Endoscopies showed no evidence of bleeding. Next, the patient was referred to our hematology department. Neither “B” symptoms nor recurrent infections were reported. Serology revealed antibodies against glycoprotein IIb/IIa, Ib/IX confirming chronic ITP and cortisone therapy was initialized. Peripheral blood smear examination identified a slightly increased number of circulating LGL (0,985 G/L). Flow cytometry revealed an abnormal population of γδ T-cells with CD3+, CD16-, CD57mid, CD56dim, CD8dim and representing 42% of T lymphocytes. A bone marrow biopsy demonstrated selective pure red cell aplasia (PRCA), signs of dysmegakaryopoiesis, and a discrete proliferation of partially intrasinusoidal localized CD8+ CD3+ and TiA1+ T-cells. Granulocytopoiesis was largely regular. Cytogenetic and fluorescence in situ hybridization evaluation showed a normal karyotype (46, XY) and no chromosomal or genetic aberrations ruling out other hematological malignancies e.g. myelodysplastic syndrome. No viral (Parvovirus B19, HBV, HCV, EBV, CMV) or serological (ANA, ANCA, RF) positivity were found at the initial laboratory workup. Chest and abdominal computed tomography ruled out the presence of thymoma and other malignancies. Although STAT3 mutation was not detected, TCR gene rearrangement showed a clonal pattern of the TCRγδ. These findings were consistent with the diagnosis of T LGL-associated PRCA. Immunosuppressive therapy was indicated because of autoimmune mediated thrombocytopenia and blood cell (RBC) transfusion dependency (every 1-2 weeks). Due to the patient’s CKD, Cyclophosphamide (CP) p.o. with a dose of 50mg daily was started with careful monitoring of complete blood count to avoid myelotoxicity and prednisone therapy was continued. Erythropoietin injections were stopped. In addition, the patient received intravenous iron chelation therapy due to high ferritin levels (> 3800 μg/l). Platelet count and transfusion dependency improved and the patient is still on CP treatment. Treatment duration is planned for 6-12 months.

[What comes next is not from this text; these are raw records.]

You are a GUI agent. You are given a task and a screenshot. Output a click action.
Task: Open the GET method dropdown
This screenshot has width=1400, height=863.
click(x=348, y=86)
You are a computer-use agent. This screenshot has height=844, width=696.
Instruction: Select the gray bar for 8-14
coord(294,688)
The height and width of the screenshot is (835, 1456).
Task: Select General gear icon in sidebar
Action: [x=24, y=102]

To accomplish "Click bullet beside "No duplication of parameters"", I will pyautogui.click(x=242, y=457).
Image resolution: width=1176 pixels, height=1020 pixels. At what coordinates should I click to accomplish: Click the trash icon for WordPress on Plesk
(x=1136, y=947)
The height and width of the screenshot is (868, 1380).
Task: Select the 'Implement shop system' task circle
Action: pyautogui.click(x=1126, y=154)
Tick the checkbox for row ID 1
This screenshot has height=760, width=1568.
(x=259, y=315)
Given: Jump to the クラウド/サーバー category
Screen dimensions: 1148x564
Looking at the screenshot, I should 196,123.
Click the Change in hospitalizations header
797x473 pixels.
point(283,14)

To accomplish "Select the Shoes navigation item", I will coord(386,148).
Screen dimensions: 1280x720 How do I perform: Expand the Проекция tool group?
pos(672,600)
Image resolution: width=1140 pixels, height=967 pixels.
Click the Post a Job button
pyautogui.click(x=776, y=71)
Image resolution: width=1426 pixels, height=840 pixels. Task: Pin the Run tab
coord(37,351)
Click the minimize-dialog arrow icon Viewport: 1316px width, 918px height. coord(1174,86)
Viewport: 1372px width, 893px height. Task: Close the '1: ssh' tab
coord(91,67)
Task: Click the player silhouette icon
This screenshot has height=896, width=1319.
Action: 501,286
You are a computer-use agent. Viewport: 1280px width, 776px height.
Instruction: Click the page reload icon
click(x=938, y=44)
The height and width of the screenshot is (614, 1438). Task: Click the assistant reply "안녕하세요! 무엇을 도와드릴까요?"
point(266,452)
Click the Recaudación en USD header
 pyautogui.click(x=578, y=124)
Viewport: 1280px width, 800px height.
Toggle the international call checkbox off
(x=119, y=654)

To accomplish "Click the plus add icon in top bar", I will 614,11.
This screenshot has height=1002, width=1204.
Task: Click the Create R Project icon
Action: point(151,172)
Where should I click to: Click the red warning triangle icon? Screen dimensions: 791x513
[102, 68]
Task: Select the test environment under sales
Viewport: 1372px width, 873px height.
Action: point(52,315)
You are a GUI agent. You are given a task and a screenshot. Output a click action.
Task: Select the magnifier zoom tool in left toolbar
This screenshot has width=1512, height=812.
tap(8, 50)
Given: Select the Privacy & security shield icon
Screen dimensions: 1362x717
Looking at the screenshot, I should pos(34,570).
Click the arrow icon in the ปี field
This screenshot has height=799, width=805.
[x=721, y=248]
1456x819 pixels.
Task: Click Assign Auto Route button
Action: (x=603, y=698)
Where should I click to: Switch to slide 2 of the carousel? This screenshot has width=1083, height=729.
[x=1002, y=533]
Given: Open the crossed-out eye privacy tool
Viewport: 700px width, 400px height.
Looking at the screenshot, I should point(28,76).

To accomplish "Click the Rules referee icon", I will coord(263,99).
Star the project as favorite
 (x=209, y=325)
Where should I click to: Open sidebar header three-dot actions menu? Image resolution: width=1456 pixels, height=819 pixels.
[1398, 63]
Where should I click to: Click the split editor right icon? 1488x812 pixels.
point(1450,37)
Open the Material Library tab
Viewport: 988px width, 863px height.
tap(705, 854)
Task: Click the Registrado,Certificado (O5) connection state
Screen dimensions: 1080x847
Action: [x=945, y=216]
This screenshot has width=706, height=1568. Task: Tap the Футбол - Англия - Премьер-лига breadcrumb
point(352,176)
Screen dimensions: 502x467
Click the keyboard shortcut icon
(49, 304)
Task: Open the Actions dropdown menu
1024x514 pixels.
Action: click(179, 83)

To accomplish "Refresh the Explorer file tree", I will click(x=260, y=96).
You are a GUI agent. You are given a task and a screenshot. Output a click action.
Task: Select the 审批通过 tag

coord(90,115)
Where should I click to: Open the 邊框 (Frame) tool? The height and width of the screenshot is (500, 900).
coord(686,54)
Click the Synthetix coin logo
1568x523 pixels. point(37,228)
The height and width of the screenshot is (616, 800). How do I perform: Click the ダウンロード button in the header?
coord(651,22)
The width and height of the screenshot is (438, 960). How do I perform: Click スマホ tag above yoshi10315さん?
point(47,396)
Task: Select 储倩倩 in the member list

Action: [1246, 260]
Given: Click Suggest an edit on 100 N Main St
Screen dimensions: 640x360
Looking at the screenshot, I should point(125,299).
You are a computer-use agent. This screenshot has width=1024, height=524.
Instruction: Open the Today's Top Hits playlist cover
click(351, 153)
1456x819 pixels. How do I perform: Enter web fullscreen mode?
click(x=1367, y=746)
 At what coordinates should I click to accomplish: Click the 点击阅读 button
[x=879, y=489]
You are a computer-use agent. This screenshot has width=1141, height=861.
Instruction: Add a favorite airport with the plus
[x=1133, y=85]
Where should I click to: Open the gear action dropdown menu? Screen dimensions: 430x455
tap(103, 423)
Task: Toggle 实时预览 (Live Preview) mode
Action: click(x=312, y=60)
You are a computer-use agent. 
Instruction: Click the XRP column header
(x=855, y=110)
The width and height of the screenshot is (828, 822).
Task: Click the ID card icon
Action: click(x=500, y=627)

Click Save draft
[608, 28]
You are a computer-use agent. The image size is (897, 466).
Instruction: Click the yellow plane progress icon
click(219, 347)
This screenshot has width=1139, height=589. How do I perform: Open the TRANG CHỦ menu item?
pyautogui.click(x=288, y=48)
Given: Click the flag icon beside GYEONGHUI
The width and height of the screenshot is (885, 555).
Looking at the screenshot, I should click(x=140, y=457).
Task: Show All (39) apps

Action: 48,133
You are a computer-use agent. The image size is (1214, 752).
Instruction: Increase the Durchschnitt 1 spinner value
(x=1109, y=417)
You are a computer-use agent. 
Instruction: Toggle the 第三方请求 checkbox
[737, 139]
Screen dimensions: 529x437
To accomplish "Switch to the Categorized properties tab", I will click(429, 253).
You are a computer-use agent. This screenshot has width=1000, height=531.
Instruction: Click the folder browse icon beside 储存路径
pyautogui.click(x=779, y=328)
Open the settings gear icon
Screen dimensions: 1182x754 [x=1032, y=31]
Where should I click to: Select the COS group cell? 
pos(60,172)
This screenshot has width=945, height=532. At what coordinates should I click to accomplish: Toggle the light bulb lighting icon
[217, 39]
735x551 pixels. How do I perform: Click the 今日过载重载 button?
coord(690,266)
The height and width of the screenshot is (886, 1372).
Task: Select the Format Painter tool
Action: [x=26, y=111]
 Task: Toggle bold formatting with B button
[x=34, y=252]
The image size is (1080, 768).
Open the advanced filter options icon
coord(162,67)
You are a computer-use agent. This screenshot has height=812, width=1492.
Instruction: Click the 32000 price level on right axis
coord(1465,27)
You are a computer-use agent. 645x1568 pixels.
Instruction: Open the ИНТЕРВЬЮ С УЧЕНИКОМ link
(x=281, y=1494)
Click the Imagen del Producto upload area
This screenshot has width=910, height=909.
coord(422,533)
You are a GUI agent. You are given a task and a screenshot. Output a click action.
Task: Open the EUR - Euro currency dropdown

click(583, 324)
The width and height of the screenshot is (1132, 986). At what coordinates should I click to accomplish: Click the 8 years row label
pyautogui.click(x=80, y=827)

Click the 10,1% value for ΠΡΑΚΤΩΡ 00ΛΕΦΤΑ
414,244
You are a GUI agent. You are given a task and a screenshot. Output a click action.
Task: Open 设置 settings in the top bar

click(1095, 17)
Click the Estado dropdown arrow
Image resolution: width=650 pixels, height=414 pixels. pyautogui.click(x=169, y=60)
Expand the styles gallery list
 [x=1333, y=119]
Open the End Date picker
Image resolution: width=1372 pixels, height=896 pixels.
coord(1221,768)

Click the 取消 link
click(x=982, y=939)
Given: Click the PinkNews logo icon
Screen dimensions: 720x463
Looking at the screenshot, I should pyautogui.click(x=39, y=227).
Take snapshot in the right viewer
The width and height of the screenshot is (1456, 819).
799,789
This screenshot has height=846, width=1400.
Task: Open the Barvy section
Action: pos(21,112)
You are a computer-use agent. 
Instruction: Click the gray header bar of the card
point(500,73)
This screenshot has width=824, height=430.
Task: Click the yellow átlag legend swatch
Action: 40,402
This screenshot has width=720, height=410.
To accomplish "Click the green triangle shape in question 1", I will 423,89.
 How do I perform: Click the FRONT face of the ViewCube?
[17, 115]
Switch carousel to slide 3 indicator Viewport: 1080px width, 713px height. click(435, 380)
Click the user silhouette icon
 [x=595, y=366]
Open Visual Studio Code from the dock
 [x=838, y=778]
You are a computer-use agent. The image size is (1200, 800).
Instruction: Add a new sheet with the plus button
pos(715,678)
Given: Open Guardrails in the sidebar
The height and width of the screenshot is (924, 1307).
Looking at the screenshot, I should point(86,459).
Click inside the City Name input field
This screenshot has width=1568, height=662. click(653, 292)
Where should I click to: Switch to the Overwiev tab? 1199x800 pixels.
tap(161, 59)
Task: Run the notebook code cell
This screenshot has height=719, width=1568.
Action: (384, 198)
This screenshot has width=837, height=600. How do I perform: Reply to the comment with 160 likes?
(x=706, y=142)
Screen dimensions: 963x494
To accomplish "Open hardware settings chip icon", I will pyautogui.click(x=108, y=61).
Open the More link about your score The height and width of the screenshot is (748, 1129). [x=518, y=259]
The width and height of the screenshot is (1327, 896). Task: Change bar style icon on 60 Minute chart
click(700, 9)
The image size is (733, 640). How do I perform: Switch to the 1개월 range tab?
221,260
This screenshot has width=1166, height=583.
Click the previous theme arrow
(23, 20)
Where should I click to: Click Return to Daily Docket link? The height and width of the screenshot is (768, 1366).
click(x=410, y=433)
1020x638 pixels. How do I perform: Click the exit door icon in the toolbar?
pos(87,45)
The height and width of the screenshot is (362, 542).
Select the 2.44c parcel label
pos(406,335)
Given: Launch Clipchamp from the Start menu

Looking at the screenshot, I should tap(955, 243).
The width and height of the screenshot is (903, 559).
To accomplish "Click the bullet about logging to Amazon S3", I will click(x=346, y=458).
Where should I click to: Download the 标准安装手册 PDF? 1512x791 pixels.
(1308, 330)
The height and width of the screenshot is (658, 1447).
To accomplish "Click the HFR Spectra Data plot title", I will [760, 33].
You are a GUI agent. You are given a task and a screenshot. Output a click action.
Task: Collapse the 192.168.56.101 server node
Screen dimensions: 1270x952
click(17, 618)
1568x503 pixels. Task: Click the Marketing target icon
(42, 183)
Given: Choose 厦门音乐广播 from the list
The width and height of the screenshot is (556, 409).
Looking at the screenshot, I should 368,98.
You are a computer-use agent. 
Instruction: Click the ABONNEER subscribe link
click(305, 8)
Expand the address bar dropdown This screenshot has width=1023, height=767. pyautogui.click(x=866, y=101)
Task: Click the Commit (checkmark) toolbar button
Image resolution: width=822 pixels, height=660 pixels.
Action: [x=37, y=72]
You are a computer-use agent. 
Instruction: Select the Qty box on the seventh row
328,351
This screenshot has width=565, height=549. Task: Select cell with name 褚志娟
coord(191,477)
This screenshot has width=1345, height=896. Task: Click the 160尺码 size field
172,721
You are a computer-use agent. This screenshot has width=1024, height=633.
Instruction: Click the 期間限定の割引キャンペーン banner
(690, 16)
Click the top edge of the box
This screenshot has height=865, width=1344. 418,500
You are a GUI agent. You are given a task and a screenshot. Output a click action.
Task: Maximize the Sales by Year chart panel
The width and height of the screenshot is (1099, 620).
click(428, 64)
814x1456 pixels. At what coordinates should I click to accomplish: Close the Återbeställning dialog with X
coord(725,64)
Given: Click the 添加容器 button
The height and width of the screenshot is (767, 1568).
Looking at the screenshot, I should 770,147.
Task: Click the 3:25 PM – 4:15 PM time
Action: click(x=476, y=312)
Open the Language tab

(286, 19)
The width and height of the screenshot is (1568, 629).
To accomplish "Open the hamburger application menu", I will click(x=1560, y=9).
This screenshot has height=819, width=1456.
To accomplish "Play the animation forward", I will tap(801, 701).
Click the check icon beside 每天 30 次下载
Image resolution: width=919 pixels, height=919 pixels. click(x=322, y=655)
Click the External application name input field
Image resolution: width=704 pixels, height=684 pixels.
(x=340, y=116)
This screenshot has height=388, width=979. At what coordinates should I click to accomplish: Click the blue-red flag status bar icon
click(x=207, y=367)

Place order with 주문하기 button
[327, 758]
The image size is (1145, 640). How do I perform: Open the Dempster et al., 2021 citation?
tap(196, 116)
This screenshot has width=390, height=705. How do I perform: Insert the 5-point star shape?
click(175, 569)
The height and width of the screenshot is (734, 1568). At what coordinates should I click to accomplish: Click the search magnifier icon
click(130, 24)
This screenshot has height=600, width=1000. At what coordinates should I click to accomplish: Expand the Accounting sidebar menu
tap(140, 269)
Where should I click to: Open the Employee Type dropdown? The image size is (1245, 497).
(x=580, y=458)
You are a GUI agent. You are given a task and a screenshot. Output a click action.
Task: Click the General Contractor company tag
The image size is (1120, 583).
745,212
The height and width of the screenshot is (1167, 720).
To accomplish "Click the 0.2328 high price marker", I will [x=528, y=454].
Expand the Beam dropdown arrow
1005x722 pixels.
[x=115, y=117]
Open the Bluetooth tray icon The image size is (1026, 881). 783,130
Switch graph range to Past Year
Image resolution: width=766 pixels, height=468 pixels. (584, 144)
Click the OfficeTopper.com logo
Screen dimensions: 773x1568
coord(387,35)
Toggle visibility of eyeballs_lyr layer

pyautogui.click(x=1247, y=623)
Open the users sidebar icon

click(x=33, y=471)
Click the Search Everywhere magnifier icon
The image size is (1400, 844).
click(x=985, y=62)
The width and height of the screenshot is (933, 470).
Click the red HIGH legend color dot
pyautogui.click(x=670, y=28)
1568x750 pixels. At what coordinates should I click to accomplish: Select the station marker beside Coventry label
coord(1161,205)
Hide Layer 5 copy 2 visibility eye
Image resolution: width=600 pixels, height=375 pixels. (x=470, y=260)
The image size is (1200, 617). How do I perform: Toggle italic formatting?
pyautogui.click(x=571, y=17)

Treatment Considerations and Discussion
As most patients with T-LGLL have an indolent course, only half of patients require systemic treatment at the time of diagnosis and overall survival at 10 years is 70%. In asymptomatic patients, a watch and wait strategy with laboratory and clinical controls every 6 months is suggested. Treatment is only indicated in case of symptomatic disease or impaired blood values as follows: Severe neutropenia ANC <0.5 G/L or neutropenia-associated infections, anemia hemoglobin <10 g/dL or need for RBC transfusion, thrombocytopenia with platelets <50 G/L, symptomatic autoimmune diseases, symptomatic splenomegaly, and severe B-symptoms. The main goal of treatment is relief of symptoms, reduction of infections and transfusion independence. Disease related deaths are primarily related to severe infections occurring in <10% of patients. However LGLL is not curable by conventional treatment (1, 22, 32).
Immunosuppressive therapy such as methotrexate (MTX), cyclophosphamide (CP), and cyclosporine (CsA) either alone or in combination with prednisone remains the backbone of the treatment for LGL leukemia (1, 22). Initial response might be quicker when adding prednisone but has no impact on eradication of LGL clones (4). As therapy responses might be delayed, patients should be treated for at least 4 months before response assessment (1, 22). Whether MTX or CP should be given as first line therapy is not clear. To clarify this situation, a phase II randomized trial comparing first-line MTX versus CP (NCT01976182) is ongoing (26).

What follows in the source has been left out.